Evaluated on the hypercube \( x_i \in [-600.0, 600.0] \).

The global optimum is \( f(\vec{x}) = 0 \) at \( \vec{x} = (0, 0, ... , 0) \).

This benchmark function can be used for both the real- and binary-encoded GAs.

See also

Locatelli, M. “A note on the Griewank test function.” Journal of global optimization 25, no. 2 (2003): 169-174.

See also

Huang, Y., et al. “Unusual phenomenon of optimizing the Griewank function with the increase of dimension.” Frontiers of Information Technology & Electronic Engineering 20, no. 10 (2019): 1344-1360.

Public Functions

inline explicit Griewank(size_t num_vars, size_t bits_per_var = 32)#

Create a Griewank function.

Parameters:
  • num_vars – The number of variables. Must be at least 1.

  • bits_per_var – The number of bits representing a variable when used with the binary-encoded GA.

class Ackley#

#include <problems/single_objective.hpp>
class Ackley : public gapp::problems::BenchmarkFunction<RealGene>#

Implementation of the Ackley function for any number of variables, modified for maximization. This single-objective benchmark function has a single global optimum, and many local optima. The regions further away from the optimum are nearly flat.

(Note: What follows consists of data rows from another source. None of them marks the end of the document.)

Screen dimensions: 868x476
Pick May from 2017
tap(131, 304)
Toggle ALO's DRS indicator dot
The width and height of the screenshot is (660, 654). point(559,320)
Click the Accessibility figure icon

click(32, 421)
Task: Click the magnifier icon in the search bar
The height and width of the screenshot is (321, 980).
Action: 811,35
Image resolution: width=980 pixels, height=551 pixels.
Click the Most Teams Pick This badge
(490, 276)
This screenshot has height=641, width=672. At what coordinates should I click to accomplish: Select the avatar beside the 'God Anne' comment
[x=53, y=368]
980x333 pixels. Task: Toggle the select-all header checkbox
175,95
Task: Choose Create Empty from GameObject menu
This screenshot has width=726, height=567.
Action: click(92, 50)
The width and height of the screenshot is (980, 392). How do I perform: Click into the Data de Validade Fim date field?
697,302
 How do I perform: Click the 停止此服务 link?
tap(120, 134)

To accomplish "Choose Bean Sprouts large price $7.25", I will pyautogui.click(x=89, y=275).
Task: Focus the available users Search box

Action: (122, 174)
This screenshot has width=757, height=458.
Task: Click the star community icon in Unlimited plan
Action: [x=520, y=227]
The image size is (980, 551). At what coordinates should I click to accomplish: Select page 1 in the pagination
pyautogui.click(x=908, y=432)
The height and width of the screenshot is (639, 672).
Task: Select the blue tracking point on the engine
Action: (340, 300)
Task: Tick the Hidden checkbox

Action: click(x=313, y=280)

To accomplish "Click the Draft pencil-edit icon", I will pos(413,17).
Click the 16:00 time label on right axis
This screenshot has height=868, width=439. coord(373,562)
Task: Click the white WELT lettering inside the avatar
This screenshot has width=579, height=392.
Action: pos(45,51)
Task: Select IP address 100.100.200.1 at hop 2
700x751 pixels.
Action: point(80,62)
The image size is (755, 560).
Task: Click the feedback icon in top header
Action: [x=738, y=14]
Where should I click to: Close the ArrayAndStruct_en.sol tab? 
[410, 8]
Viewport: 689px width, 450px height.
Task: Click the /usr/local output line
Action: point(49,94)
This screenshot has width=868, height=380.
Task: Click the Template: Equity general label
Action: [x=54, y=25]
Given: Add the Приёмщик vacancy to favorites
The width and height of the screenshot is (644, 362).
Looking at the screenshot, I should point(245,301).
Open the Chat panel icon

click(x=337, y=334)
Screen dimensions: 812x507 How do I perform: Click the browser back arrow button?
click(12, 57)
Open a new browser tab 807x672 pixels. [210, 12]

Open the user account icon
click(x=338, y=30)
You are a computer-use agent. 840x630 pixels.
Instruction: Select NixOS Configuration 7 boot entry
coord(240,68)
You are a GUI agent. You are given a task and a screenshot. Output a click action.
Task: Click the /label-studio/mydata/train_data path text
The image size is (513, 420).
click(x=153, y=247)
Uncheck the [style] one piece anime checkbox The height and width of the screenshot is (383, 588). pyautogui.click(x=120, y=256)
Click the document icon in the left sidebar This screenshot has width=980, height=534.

\[ -f(\vec{x}) = 20 + e - 20e^{\left( -0.2\sqrt{ \frac{1}{d}\sum_{i=1}^d x_i^2 } \right)} - e^{\left( \frac{1}{d}\sum_{i=1}^d\cos(2\pi x_i) \right)} \]

Evaluated on the hypercube \( x_i \in [-32.768, 32.768] \).

The global optimum is \( f(\vec{x}) = 0 \) at \( \vec{x} = (0, 0, ... , 0) \).

This benchmark function can be used for both the real- and binary-encoded GAs.

See also

Ackley, D H. “A connectionist machine for genetic hillclimbing.” (1987).

Public Functions

inline explicit Ackley(size_t num_vars, size_t bits_per_var = 32)#

Create an Ackley function.

Parameters:
  • num_vars – The number of variables. Must be at least 1.

  • bits_per_var – The number of bits representing a variable when used with the binary-encoded GA.

class Levy#

#include <problems/single_objective.hpp>
class Levy : public gapp::problems::BenchmarkFunction<RealGene>#

Implementation of the Lévy function for any number of variables, modified for maximization.

\[ -f(\vec{x}) = \sin^2(\pi w_1) + (w_d - 1)^2( 1 + \sin^2(2\pi w_d) ) + \sum_{i=1}^d (w_i - 1)^2 (1 + 10\sin^2(\pi w_i + 1)) \]
\[ \textrm{where } w_i = 1 + \frac{x_i - 1}{4} \]

Evaluated on the hypercube \( x_i \in [-10.0, 10.0] \).

The global optimum is \( f(\vec{x}) = 0 \) at \( \vec{x} = (1, 1, ... , 1) \).

This benchmark function can be used for both the real- and binary-encoded GAs.

Public Functions

inline explicit Levy(size_t num_vars, size_t bits_per_var = 32)#

Create a Lévy function.

Parameters:
  • num_vars – The number of variables. Must be at least 1.

  • bits_per_var – The number of bits representing a variable when used with the binary-encoded GA.